Make Believe Mailer #99: No Place I'd Rather Be
Ten Years Of Clean Bandit's "Rather Be" Video, And A New Japan Fascination
Late into the video for Clean Bandit’s “Rather Be,” the English group accidentally became a nuisance. The main character, played by actor Haruka Abe1, is haunted by the image of Clean Bandit, who keep appearing to her as…hallucinations maybe? She runs through Shinjuku trying to escape the violin-assisted electronic act. She ends up on the station platform, and boards a train, implied by editing to be the Yamanote Line but the presence of square seats facing one another indicates it’s actually the Shonan-Shinjuku Line. Nice try, gang.
Safe from the persistent threat of upbeat dance-pop? No no no, as Clean Bandit and a series of “commuters” pop up and deliver a little hand dance aimed at Abe’s character, causing her to faint.
---
■ What you have to do: Reproduce the whole text on Clean Bandit's "Rather Be" video word for word. The entries that come next are separate from the text.

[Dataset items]
---
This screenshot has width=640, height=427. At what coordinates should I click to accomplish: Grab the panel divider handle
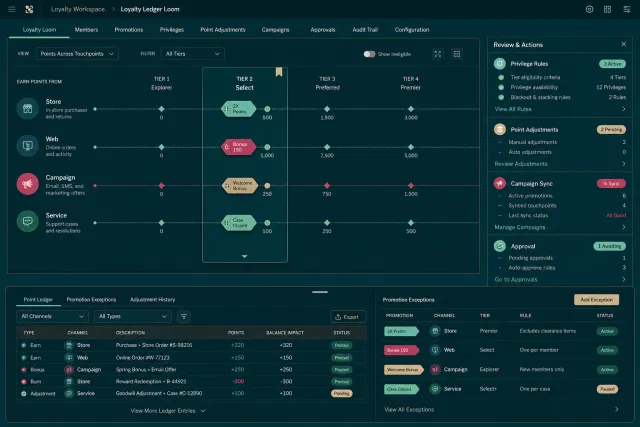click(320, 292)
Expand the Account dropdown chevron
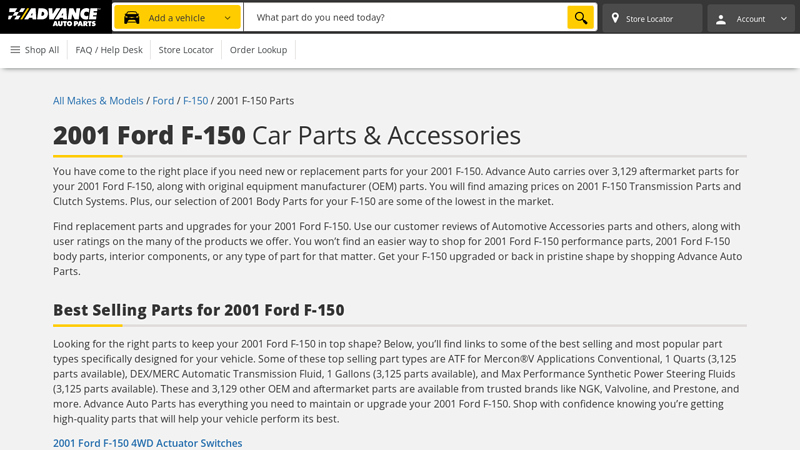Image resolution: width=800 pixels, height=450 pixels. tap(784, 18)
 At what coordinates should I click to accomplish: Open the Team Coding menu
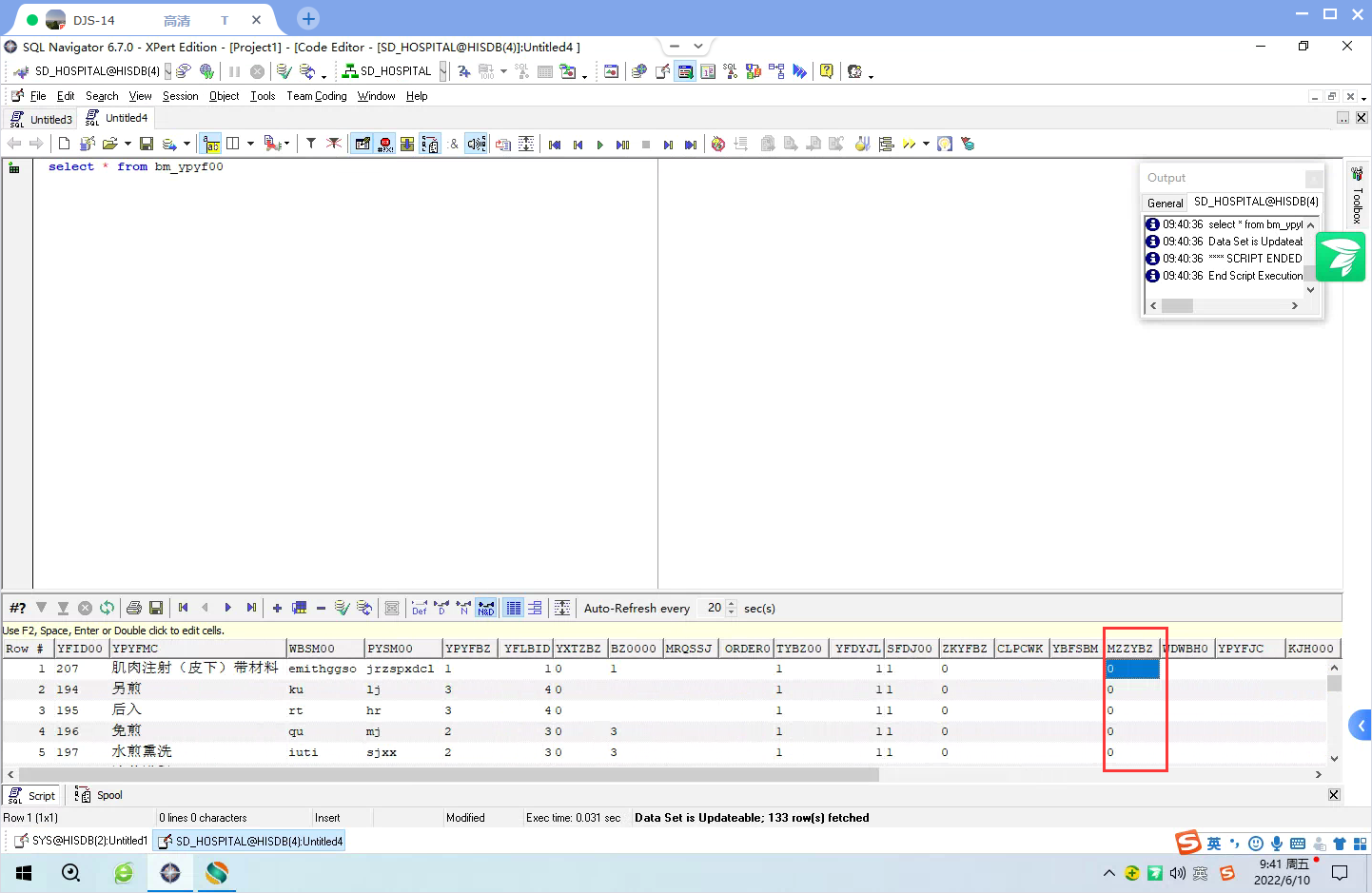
---
■ Answer to the exercise:
Make Believe Mailer #99: No Place I'd Rather Be
Ten Years Of Clean Bandit's "Rather Be" Video, And A New Japan Fascination
Late into the video for Clean Bandit’s “Rather Be,” the English group accidentally became a nuisance. The main character, played by actor Haruka Abe1, is haunted by the image of Clean Bandit, who keep appearing to her as…hallucinations maybe? She runs through Shinjuku trying to escape the violin-assisted electronic act. She ends up on the station platform, and boards a train, implied by editing to be the Yamanote Line but the presence of square seats facing one another indicates it’s actually the Shonan-Shinjuku Line. Nice try, gang.
Safe from the persistent threat of upbeat dance-pop? No no no, as Clean Bandit and a series of “commuters” pop up and deliver a little hand dance aimed at Abe’s character, causing her to faint.